Dans son ordonnance de renvoi, le parquet estime que l’utilisation de téléphone sous un faux nom, ce sont des méthodes de “délinquants chevronnés”.
Nicolas Sarkozy, sur BFMTV il a 8 jours, a estimé que ce qui relève de la voyoucratie, c’est plutôt d'écouter les conversations d’un avocat avec son client.
Qui est la taupe?
Finalement Nicolas Sarkozy n’est pas intervenu auprès du prince de Monaco. Non et le magistrat n’a pas obtenu le poste qu’il convoitait. Et Nicolas Sarkozy n’a pas obtenu non plus la décision qu’il espérait de la Cour de cassation. Sur les écoutes on l’entend dire à son avocat qu’il n’est pas intervenu auprès des autorités de Monaco. Il dit : "Je ne l’ai pas senti, je n’ai pas eu envie."
Sauf que les magistrats ont soupçonné qu’il ait dit cela parce qu’il venait d'être informé qu’il était sur écoute. Et le parquet a alors lancé une vaste enquête pour trouver la taupe qui aurait informé l’ancien président.
On a épluché les relevés téléphoniques de dizaines de personnes, dont Éric Dupond-Moretti qui était furieux et qui avait porté plainte. Finalement on n'a jamais trouvé la taupe. Finalement une enquête a été ouverte pour savoir si les juges avaient le droit d'espionner ainsi des avocats, et l'enquête a conclu que oui.

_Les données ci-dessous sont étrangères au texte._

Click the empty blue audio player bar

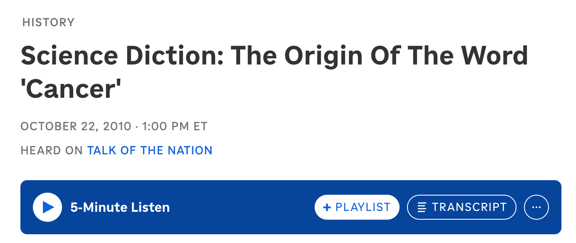(x=241, y=207)
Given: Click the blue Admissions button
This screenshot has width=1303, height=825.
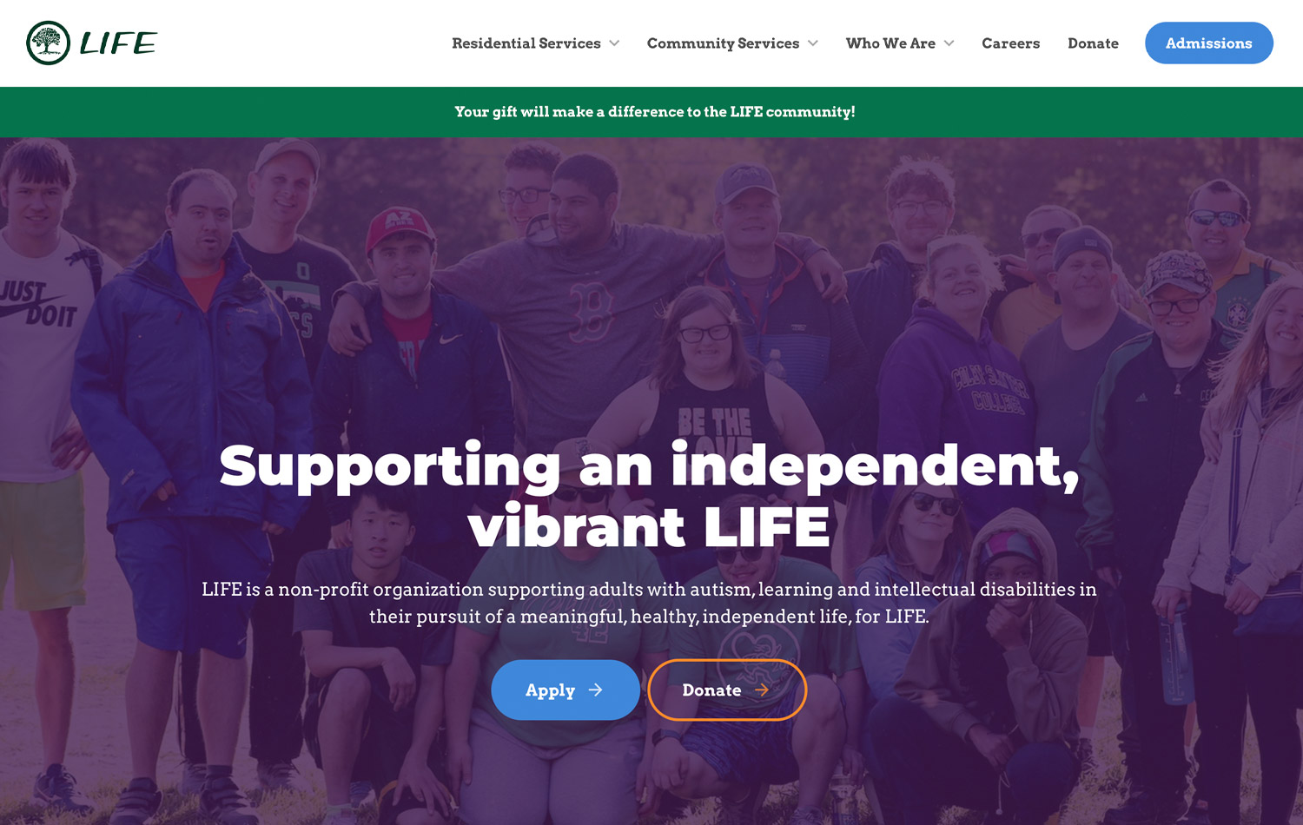Looking at the screenshot, I should click(x=1209, y=43).
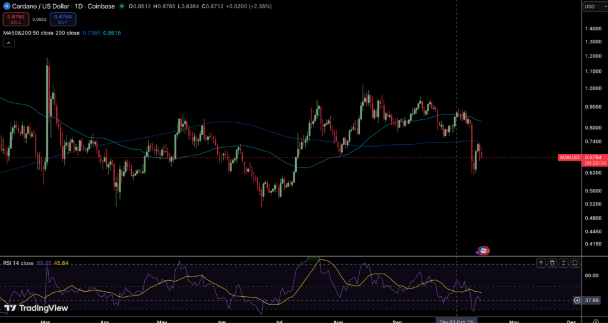Click the Thu 02 Oct '25 date label
608x323 pixels.
[x=456, y=321]
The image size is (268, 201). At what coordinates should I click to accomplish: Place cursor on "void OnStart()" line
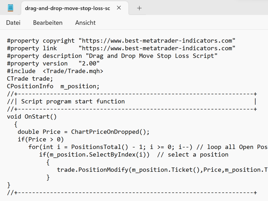pyautogui.click(x=31, y=117)
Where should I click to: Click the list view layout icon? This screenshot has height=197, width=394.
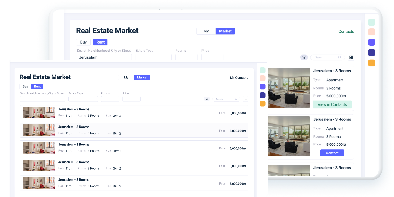pos(246,99)
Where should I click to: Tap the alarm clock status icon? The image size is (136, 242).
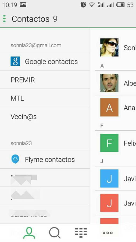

Finalement Éric Dupond-Moretti a été nommé Garde des sceaux et il a retiré sa plainte. Cette partie de l’affaire a fait Pschitt.
Un sacré pack d'avocats
Il ne reste donc que le soupçon d’avoir essayé d’obtenir des infos contre la promesse d’un poste. Une intention qui n’a pas été suivie d’effet. Mais cette seule intention pour le parquet constitue un délit. Tout l’enjeu du procès sera de le prouver. Et l’accusation aura en face un sacré pack d’avocats.
D’abord deux des accusés: Nicolas Sarkozy, ancien avocat et Thierry Herzog, son défenseur depuis toujours. Et eux-mêmes sont défendus par deux ténors. Hervé Temime défend son confrère Herzog et Maître Jacqueline Laffont défend Nicolas Sarkozy. C’est une tueuse, qui va défendre un accusé qui n’a pas l’intention de se laisser faire.
Il risque d’y avoir du sang sur les murs.